Bike repositioning problems (BRPs) emerged from the operation of Bike Sharing Systems (BSSs). Due to the asymmetrical bike trips of the users, it is common for the distribution of bikes in the system to be imbalanced. Bike repositioning is typically conducted by traversing the locations using vehicles, loading bikes from oversupplied locations to the vehicles, and unloading bikes to locations in deficit. One observation is that heavy vehicles like fossil fuel trucks have been widely used in conventional repositioning activities. The fuel consumption and emission may impair the environmental friendliness of BSSs. Given that emission-free light vehicles like bike trailers have been used for repositioning operations, a repositioning fleet including light vehicles may mitigate the issue. This thesis first investigates a static green bike-repositioning problem with heavy and light vehicles, aiming to minimize the total cost, including the expected penalty costs for user dissatisfaction, internal variable costs (operating and fuel costs), and external costs. The circumstances that incorporating light vehicles into the repositioning fleet can reduce both the total cost and fuel consumption are figured out.

Another observation is that e-bikes have been provided by operators in recent years, which brings about two new concerns. One concern is that some operators offer e-bikes and conventional bikes, complicating the repositioning operations. This thesis addresses this concern by looking into a static double-type bike repositioning problem with the objective of minimizing the weighted sum of the total deficiencies of e-bikes and conventional bikes, the total travel time, and the total loading and unloading time. Subject to two special yet practical situations, two algorithms are developed to solve the loading subproblem and embedded in a hybrid genetic search (HGS) algorithm to solve the master problem effectively.
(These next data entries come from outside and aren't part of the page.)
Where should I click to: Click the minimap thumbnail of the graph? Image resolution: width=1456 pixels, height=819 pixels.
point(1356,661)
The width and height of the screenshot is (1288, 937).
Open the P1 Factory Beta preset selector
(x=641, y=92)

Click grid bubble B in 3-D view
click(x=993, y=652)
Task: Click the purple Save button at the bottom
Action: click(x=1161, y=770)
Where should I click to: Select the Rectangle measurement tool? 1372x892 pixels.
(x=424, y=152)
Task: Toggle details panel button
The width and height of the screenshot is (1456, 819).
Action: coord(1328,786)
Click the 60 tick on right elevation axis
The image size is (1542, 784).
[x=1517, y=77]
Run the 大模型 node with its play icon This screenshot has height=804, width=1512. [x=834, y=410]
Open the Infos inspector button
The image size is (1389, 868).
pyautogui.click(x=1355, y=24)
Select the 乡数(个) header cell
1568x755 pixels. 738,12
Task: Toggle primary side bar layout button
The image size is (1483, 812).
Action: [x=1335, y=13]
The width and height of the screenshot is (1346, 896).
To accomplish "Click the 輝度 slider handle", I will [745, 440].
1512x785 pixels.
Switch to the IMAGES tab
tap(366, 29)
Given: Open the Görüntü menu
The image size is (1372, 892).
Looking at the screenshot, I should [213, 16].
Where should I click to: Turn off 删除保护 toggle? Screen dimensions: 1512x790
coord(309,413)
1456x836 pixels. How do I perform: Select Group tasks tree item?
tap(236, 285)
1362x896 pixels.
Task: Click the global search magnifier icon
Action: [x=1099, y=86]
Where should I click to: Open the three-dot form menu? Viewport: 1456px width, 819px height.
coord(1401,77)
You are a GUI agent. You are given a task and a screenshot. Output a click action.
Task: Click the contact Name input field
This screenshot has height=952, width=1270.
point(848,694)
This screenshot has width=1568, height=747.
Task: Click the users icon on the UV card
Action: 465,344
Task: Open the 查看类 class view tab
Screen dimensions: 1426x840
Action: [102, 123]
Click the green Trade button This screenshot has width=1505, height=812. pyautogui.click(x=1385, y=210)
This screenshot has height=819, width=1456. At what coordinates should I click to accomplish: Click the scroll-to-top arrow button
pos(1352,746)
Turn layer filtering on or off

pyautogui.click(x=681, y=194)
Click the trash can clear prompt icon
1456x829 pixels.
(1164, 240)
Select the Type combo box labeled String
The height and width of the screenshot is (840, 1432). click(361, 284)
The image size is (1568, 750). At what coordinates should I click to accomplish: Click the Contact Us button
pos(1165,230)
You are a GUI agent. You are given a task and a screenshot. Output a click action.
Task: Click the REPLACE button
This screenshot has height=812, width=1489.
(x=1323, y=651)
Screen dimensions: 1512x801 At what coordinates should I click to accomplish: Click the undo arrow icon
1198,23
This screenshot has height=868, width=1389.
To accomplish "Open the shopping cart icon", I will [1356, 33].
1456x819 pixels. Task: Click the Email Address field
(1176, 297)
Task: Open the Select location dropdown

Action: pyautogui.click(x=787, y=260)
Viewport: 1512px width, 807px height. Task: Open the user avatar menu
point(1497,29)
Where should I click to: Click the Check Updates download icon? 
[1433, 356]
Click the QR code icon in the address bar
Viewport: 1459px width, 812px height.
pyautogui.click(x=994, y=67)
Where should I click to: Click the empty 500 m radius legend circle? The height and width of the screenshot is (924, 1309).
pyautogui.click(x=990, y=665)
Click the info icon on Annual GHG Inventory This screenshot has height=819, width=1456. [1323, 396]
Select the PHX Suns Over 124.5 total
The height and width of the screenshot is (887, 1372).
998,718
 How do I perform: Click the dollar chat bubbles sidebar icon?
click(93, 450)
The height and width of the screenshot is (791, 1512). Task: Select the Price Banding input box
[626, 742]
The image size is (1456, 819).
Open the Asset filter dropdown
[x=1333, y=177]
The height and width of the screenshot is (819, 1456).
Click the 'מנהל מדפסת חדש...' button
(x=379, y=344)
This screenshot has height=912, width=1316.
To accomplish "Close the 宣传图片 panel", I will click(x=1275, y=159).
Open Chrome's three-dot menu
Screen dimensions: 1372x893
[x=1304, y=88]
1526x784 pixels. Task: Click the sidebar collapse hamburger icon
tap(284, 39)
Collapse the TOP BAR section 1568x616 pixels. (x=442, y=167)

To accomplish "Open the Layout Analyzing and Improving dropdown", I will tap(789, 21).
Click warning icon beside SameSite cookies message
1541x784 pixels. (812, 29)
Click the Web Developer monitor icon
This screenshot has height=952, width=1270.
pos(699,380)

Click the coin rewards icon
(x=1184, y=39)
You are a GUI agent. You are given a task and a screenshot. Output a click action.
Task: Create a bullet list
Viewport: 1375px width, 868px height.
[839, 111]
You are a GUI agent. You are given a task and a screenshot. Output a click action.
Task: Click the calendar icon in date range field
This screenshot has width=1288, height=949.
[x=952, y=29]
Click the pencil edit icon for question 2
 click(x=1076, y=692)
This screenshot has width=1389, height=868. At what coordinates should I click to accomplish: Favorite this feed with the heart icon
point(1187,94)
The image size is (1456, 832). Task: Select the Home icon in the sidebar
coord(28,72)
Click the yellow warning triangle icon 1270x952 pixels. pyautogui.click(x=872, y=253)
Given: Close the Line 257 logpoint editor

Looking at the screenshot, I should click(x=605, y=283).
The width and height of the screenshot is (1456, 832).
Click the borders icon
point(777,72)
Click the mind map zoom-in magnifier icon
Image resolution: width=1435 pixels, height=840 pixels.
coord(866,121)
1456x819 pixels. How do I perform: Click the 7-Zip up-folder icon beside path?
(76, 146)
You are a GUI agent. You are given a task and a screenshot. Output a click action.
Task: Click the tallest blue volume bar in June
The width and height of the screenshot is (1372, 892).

The other concern is about the charging problem of e-bikes. Existing studies mainly focused on battery swapping with little attention on charging the e-bikes using charging docks. This thesis then investigates an e-bike repositioning problem with charging and non-charging docks with the objective of minimizing the weighted sum of the total penalty that incorporates e-bikes with adequate or inadequate batteries, the total travel time, and the total loading, unloading, and moving time. The effects of the percentage of charging docks and the repositioning time budget are examined. Since the charging operations complicate the repositioning operations, three heuristics are provided to solve the loading, unloading, and moving subproblem, which are embedded in HGS for solving the master problem efficiently.